The Hòa Bình Dam on the Black River (Sông Đà) is the largest hydroelectric dam in Vietnam from 1994 to 2012 (this record was broken by Sơn La Dam), and one of the largest in Southeast Asia, with a generating capacity of 1,920 MW. The Sông Đà Reservoir, with a capacity of 9 billion m^{3} was formed as the river was dammed.

The dam is located in Hòa Bình City of the Hòa Bình Province in the north of Vietnam. It measures 128 m in height, and 970 m in length. It is owned by Vietnam Electricity and operated by the Hoa Binh Hydro Power Company.

== Construction ==
In 1961, the North Vietnam government established a committee on exploring hydropower sites.
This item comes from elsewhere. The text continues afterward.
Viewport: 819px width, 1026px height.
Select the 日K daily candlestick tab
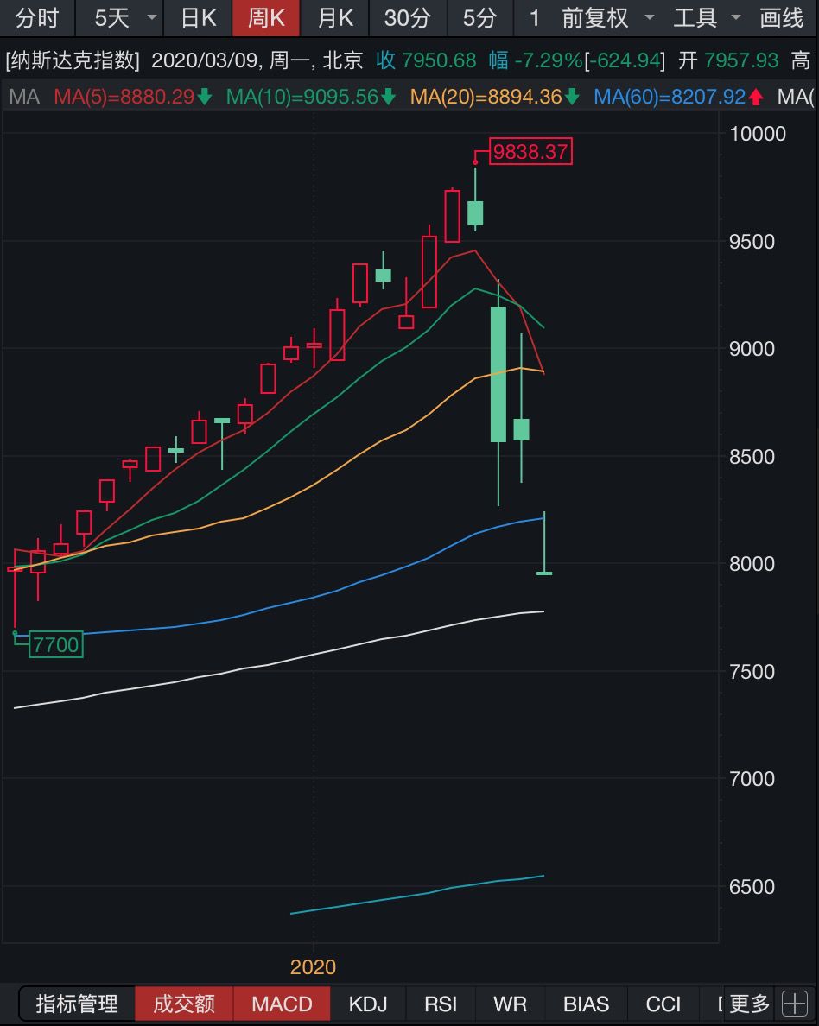197,18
This was followed by construction of the Thác Bà Dam, starting in 1963. After the Vietnamese reunification, damming the Black River was explored.
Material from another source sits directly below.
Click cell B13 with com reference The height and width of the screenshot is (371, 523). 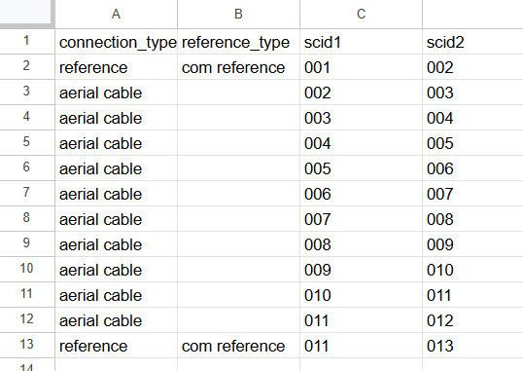click(238, 346)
Financed and built with Soviet Union and Russian money and experts, construction on the rockfill dam began on November 6, 1979, and was completed in December 1994. The responsible engineer on site of the project was Russian Pavel Bagachenko. In 1986, the river was fully dammed. The first generator unit went operational in 1988, with the final unit starting in 1994.

The Russian engineers used experience from building the Aswan Dam for the construction. The dam structure goes up to 280 m deep in the surrounding rock. 30,000 workers, 5,000 soldiers and 750 Russian engineers and 1,000 Vietnamese construction managers participated in the construction. Many of the Vietnamese volunteered to help with the construction of the dam. During construction there were 168 deaths, 11 Russian experts and 157 Vietnamese.

The dam was built to high safety standards, due to earthquake risk in the area, and the enormous impact of dam failure. 12 million people would become homeless if the dam were to fail, and parts of Hanoi could be 30 m under water.

A letter from the Russian engineers to the future generation of Vietnamese people was sealed inside a concrete monument, to be opened on January 1, 2100.

== Power generation ==
Power is generated by utilizing eight turbines with a capacity of 240 MW, totaling an installed capacity of 1,920 MW.

When the dam was first completed, it fulfilled between 30% and 50% of Vietnam's electricity output. As this exceeded the demand of northern Vietnam, a 1,487 km north–south high-voltage line had to be constructed. By 2016 the dam accounted for 6% of Vietnam's total electricity output. Each year approximately 10 billion kWh of electricity is generated by the dam, providing around half of the government revenue of Hòa Bình Province. Since the dam went operational, as of 2021 it had produced a cumulative 230 billion kWh of electricity. The dam is staffed by 800 workers.

In January 2021, an expansion project commenced, adding an additional 480 MW to the generating capacity. When it is completed by the end of 2025, the maximum electricity generation output of the dam will be 2400 MW.

== Impact ==
In addition to electricity generation, the dam helps to ensure the stability of the power grid, protects Hanoi and the Red River Delta against floods, and helps to keep the downstream river navigable. Since its completion, the dam controlled dozens of major floods.

11,141 households, approximately 89,720 people, were relocated with 13 thousand ha of land being submerged.

On the neighboring Tượng Hill, an 18m high, 400 ton statue of Ho Chi Minh stands looking over the dam. The story goes that when Ho Chi Minh crossed the Red River here in a boat during the nation's struggle for independence against America he was so frustrated with the difficulty that he proclaimed that when North and South are reunified a dam will be built to calm the mighty river.